# Exercise description
Among the entries below, count each line holding the word "Report". Write only the number.

# Supplied records
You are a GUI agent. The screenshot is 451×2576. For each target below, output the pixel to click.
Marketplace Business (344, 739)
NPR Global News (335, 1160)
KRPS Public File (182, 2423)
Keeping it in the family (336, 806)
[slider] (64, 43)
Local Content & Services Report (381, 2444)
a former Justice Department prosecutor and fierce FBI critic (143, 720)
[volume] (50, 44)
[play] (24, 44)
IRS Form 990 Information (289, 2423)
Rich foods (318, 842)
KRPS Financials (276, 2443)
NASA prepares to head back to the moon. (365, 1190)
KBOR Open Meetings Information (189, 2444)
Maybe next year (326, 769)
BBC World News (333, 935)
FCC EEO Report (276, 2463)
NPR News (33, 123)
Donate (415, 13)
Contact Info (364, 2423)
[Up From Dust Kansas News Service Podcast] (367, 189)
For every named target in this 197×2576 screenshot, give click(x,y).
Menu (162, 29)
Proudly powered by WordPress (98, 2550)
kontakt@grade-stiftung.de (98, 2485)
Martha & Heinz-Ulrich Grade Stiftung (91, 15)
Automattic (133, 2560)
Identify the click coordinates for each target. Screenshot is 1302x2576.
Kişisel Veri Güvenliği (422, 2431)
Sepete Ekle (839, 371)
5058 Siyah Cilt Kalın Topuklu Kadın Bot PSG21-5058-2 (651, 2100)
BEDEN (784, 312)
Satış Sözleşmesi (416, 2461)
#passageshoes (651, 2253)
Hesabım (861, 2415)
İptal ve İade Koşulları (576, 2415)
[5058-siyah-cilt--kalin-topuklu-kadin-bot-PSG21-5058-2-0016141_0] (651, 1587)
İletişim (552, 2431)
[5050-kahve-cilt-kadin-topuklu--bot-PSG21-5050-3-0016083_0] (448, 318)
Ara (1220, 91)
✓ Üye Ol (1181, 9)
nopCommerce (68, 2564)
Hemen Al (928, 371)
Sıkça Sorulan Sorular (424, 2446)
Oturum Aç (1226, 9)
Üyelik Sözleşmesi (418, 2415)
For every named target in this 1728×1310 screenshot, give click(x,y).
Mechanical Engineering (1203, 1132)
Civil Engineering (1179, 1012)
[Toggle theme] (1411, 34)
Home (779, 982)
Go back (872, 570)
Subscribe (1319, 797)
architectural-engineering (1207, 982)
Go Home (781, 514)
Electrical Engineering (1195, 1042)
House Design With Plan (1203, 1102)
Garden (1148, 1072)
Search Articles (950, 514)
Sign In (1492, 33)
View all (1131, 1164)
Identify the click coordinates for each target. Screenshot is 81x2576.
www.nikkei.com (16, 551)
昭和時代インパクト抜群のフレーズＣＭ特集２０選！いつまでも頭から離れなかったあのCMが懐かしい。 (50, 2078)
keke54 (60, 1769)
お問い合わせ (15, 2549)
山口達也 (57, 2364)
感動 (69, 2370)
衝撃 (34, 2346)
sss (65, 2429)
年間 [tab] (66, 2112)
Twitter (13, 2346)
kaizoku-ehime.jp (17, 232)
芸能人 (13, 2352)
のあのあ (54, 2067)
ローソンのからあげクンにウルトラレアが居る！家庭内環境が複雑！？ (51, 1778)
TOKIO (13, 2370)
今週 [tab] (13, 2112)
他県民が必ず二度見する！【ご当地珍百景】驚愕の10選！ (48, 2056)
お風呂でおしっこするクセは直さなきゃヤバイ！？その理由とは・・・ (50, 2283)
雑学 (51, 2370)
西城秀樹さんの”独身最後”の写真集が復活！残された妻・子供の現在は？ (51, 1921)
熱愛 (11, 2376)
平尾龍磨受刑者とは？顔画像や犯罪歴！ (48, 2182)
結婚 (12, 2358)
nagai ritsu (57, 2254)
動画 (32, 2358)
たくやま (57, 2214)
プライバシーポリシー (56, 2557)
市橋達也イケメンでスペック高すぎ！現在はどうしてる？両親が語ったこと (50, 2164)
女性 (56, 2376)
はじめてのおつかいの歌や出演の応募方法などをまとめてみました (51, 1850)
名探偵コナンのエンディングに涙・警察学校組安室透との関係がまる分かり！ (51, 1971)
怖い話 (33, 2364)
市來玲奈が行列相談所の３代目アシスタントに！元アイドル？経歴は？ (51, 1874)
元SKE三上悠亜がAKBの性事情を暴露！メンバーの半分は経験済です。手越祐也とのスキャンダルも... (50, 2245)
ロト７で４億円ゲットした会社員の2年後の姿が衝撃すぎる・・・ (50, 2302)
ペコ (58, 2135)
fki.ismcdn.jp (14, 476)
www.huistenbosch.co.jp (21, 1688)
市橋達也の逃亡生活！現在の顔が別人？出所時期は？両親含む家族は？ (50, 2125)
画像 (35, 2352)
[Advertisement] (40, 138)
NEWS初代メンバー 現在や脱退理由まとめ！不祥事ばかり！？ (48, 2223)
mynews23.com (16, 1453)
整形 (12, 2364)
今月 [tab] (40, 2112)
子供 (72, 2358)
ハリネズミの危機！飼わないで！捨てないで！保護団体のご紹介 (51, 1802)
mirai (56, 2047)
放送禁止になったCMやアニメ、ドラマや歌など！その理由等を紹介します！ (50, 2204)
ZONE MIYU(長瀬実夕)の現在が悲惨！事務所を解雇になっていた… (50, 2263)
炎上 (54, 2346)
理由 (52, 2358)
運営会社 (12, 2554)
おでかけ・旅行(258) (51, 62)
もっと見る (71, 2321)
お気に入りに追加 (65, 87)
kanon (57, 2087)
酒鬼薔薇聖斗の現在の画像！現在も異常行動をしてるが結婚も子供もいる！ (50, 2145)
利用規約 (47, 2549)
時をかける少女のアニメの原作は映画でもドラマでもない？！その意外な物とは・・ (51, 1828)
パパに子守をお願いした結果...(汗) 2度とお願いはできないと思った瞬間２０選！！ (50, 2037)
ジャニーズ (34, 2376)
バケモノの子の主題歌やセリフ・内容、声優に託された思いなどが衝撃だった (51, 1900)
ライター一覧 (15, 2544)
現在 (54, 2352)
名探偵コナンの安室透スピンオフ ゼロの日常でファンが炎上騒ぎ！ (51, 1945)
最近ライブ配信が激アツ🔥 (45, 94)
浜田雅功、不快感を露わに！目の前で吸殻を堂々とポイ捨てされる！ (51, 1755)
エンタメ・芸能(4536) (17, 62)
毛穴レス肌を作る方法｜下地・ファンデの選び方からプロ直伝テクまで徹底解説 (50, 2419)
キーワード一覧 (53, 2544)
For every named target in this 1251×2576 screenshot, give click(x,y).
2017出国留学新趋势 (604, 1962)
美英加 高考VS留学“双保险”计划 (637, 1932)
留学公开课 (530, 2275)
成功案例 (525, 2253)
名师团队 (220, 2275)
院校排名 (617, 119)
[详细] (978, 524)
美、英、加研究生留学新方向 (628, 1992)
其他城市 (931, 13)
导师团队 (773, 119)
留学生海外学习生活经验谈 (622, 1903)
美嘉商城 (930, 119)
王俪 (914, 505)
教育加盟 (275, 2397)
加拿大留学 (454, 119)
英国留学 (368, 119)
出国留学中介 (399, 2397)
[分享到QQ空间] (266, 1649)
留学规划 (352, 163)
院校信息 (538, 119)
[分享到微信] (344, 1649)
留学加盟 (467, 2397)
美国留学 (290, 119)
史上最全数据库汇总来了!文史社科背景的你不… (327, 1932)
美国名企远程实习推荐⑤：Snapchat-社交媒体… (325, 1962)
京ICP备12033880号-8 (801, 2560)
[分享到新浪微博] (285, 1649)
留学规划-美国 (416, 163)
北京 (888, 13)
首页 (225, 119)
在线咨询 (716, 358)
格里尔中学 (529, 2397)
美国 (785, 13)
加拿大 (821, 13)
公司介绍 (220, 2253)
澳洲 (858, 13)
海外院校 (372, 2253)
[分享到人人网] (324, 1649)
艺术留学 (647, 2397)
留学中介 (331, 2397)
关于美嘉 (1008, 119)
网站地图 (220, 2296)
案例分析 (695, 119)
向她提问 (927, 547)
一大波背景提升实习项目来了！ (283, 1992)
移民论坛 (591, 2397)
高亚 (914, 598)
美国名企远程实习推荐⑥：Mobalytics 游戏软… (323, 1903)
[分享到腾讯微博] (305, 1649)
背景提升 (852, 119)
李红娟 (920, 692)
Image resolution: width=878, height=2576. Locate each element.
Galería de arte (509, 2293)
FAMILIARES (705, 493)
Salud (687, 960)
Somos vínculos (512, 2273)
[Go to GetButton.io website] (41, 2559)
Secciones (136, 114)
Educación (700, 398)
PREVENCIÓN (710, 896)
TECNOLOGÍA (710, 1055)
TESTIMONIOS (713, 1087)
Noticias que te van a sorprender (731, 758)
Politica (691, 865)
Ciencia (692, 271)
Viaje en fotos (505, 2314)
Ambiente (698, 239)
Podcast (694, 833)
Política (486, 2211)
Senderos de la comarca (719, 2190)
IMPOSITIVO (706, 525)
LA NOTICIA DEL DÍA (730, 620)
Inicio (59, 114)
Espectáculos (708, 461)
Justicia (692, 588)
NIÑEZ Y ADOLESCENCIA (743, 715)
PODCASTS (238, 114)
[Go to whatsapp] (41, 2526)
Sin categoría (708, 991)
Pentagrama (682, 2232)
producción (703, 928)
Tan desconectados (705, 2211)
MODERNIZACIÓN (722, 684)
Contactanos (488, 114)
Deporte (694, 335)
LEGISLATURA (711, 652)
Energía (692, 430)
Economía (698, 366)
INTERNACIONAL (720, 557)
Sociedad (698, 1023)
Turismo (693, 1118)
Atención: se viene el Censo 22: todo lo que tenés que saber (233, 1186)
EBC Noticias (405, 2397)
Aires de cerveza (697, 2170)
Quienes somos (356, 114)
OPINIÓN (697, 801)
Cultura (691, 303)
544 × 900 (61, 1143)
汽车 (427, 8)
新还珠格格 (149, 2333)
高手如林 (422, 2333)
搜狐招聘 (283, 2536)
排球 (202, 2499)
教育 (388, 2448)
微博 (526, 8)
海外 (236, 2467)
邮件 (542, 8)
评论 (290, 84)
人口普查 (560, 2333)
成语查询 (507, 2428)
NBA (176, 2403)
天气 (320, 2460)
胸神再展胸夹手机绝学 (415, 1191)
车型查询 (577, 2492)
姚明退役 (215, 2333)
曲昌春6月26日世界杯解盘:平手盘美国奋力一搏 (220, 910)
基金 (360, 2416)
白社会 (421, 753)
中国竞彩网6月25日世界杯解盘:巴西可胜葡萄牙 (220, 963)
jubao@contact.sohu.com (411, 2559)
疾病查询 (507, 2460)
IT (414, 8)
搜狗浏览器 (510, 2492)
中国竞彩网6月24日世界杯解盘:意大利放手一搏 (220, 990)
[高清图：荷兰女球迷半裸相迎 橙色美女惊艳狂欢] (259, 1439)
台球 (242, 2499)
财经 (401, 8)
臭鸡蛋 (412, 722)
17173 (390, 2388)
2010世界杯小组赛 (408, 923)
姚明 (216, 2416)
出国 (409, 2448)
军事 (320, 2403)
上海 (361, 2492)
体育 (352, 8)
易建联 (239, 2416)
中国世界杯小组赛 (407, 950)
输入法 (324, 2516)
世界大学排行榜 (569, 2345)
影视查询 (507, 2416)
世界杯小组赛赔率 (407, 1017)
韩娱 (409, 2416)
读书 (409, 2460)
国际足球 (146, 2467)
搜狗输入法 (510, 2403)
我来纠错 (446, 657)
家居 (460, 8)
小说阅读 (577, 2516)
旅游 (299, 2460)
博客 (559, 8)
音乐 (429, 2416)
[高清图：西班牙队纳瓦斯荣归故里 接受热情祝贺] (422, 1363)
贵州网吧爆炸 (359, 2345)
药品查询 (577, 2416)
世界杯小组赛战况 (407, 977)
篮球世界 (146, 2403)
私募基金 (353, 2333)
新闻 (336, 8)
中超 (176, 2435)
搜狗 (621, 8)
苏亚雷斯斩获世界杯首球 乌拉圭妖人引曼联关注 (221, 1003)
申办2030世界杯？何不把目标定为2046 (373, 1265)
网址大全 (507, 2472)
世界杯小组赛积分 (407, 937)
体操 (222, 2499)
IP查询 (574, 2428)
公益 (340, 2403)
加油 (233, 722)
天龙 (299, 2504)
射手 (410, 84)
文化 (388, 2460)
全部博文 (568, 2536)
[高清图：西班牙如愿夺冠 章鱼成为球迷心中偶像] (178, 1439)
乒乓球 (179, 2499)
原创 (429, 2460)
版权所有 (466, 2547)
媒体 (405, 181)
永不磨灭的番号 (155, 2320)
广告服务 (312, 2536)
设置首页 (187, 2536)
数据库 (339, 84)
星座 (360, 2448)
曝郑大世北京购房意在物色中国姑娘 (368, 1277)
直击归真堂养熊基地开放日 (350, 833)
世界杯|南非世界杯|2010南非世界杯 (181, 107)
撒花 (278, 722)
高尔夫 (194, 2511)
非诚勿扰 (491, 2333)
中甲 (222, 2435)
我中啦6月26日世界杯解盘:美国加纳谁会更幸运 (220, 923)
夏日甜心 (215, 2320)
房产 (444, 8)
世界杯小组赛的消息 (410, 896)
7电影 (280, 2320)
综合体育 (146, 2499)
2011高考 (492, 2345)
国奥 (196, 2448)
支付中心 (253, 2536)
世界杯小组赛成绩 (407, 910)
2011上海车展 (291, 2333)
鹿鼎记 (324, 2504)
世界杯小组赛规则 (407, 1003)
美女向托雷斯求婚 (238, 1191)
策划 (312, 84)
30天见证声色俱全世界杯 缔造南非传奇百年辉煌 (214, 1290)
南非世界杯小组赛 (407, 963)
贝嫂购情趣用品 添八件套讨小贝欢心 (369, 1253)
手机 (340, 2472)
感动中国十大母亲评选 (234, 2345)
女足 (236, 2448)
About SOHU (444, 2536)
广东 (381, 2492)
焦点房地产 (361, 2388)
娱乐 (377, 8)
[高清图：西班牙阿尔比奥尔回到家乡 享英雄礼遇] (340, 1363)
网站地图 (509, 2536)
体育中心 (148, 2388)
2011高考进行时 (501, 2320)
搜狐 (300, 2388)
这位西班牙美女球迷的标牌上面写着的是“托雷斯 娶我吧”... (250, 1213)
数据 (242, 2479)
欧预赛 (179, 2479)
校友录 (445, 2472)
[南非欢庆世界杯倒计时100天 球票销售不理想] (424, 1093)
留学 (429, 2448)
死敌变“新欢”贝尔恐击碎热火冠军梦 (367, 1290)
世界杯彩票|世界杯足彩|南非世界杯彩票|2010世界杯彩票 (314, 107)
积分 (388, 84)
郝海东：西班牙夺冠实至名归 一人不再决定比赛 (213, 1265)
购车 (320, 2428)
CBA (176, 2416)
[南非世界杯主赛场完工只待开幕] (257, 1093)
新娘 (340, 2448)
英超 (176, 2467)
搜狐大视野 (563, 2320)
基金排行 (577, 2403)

# Output for this task
2